Assume the agent’s untility for net income $z$ is $U(z) = - e^{-rz}$ with $r > 0$ .
Suppose $s(\cdot)$ is the contract being considered, and cost of effort is assumed to be $V(a)=a^2/2$, the agent solves the following optimization problem $$ \max _a E\left[-e^{-r(s(X)-V(a))}\right] $$
Let the unit selling price be $1 + c$ (the profit margin is thus normalized to $1$), the principal faces a newsvendor-like problem when choosing a proper production quantity.

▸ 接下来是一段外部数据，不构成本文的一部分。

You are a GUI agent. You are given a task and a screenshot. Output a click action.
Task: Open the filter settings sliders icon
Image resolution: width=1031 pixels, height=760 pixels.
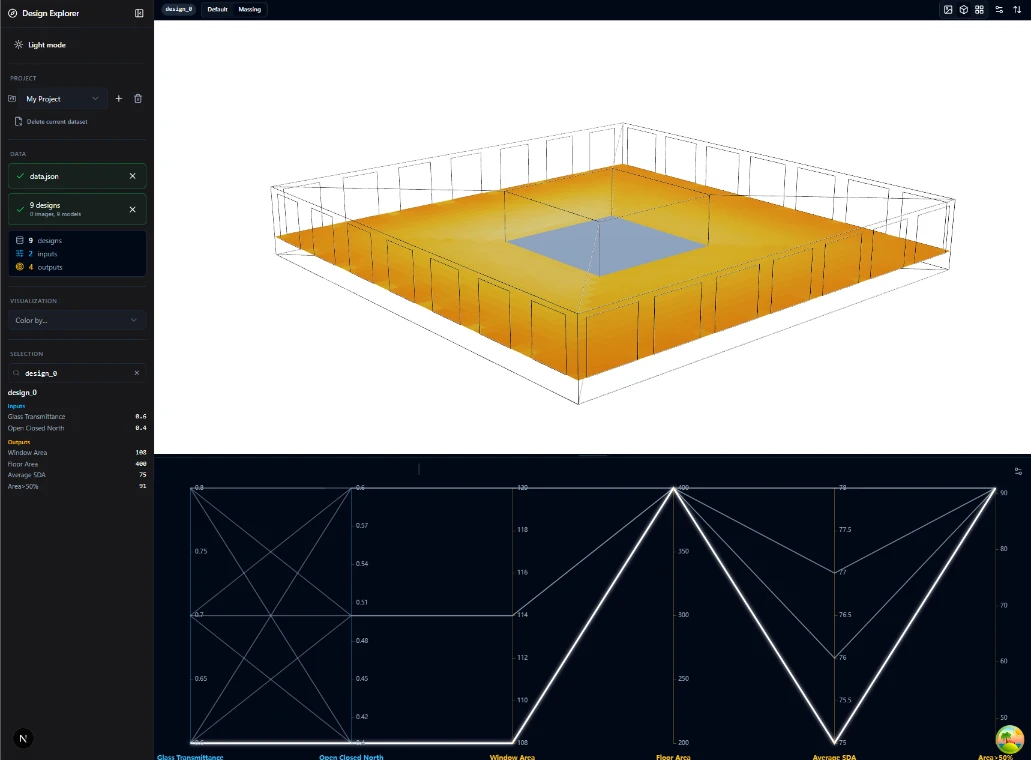999,9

Let $Y$ be the normally distributed net income. The agent's expected utility is thus $E\left[-e^{-r Y}\right]$. The certainty equivalent of $Y$, denoted by $C E[Y]$, is the fixed net income that provides the agent with a utility level equal to $E\left[-e^{-r Y}\right]$; i.e., $-e^{-r C E[Y]}=E\left[-e^{-r Y}\right]$. It can be easily verified that $$ C E[Y]=\mu_Y-\frac{1}{2} r \sigma_Y^2 $$
Let $a(s, t)$ be the optimal effort decision given contract $s(\cdot)$, and agent’s type $t (= H \text{ or } L)$.

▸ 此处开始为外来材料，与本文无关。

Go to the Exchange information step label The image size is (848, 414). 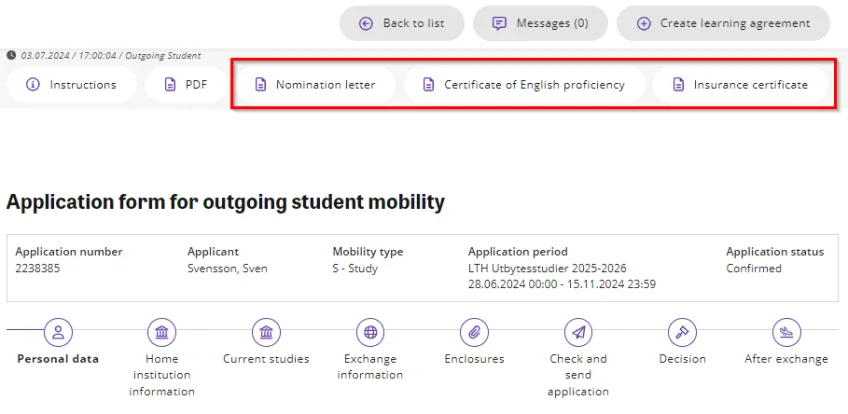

Let $u(s, t)$ be the corresponding expected utility for the agent, i.e., the maximum achievable expected utility under $s$ and $t$.
The agent’s reservation utility is represented by $-U_0$ .
逆向选择与道德风险
说到委托代理理论,那么一定会涉及到「逆向选择」和「道德风险」这两个概念。
用一个例子来说明这二者分别是什么
为了缓解同学们挂科的忧虑心情,你开发了一款产品叫“挂科险”,给挂科的同学一点金钱上的安慰。
但是,这款产品的运营容易出现的一个很大的问题是,买挂科险的往往都是那些不好好学习的学渣,学霸是不会买挂科险的,这样按照学校平均的挂科率来设计保险产品肯定是有问题的。
这里出现的一个现象就是逆向选择(adverse selection),作为担保方,因为你不知道同学们真实的学习水平(不对称信息,asymmetric information),导致买挂科险的大都是不好好学习的。一群不读书的人来买你的挂科险,你分分钟经营不下去。
总的来说,逆向选择指的是因为信息不对称导致的资源配置扭曲的情况。因为信息不对称,所以劣币驱逐良币,好人没法生存下去。
这时候可以通过设计 screening contract 来解决不对称信息的问题。
比如说,提供两种保单
- 当考试成绩比60略低时(55-59),能获得较高赔付
- 考试分数越低,赔付额越高
这样,那些徘徊在及格线边缘努力挣扎的同学就会选择第一种保单,而那些躺平摆烂的同学就会选择第二种保单。
于是,我们通过合同的设计就能消除掉不确定信息,使我们知道每个同学的类型。
至于道德风险(moral hazard),当同学买了挂科险之后,就很容易懈怠,不努力学习;买了挂科险,反而挂科的概率更高了。就像人买了车险之后就不好好开车了。
道德风险也是可以通过适当的合同设计来规避的,比方说,规定同学在图书馆学习至少多少个小时的时间,保单才会生效,这就避免了同学摆烂骗保的发生。再比如现在雇佣销售,都是底薪+绩效的工资设计,使用绩效防止员工摆烂。
逆向选择和道德风险这两个概念具有相似性,关于它们的区分也有几种办法。
比方说,事前的信息不对称是逆向选择(你不知道来买保险的人是学霸还是学渣);事后的信息不对称是道德风险(你不知道一个人买了挂科险之后还会不会认真学习)。这是一种比较简单的区别办法。
另一种区别办法是隐蔽信息和隐蔽活动。「不知道来买保险的人是学霸还是学渣」是隐蔽信息,「不知道一个人买了挂科险之后还会不会认真学习」是隐蔽活动。
还有一种是内生 vs 外生。一个人是学霸亦或学渣,在某一时刻是外生的信息;而买了挂科险之后有没有动机摆烂不学习,这是由模型内生的。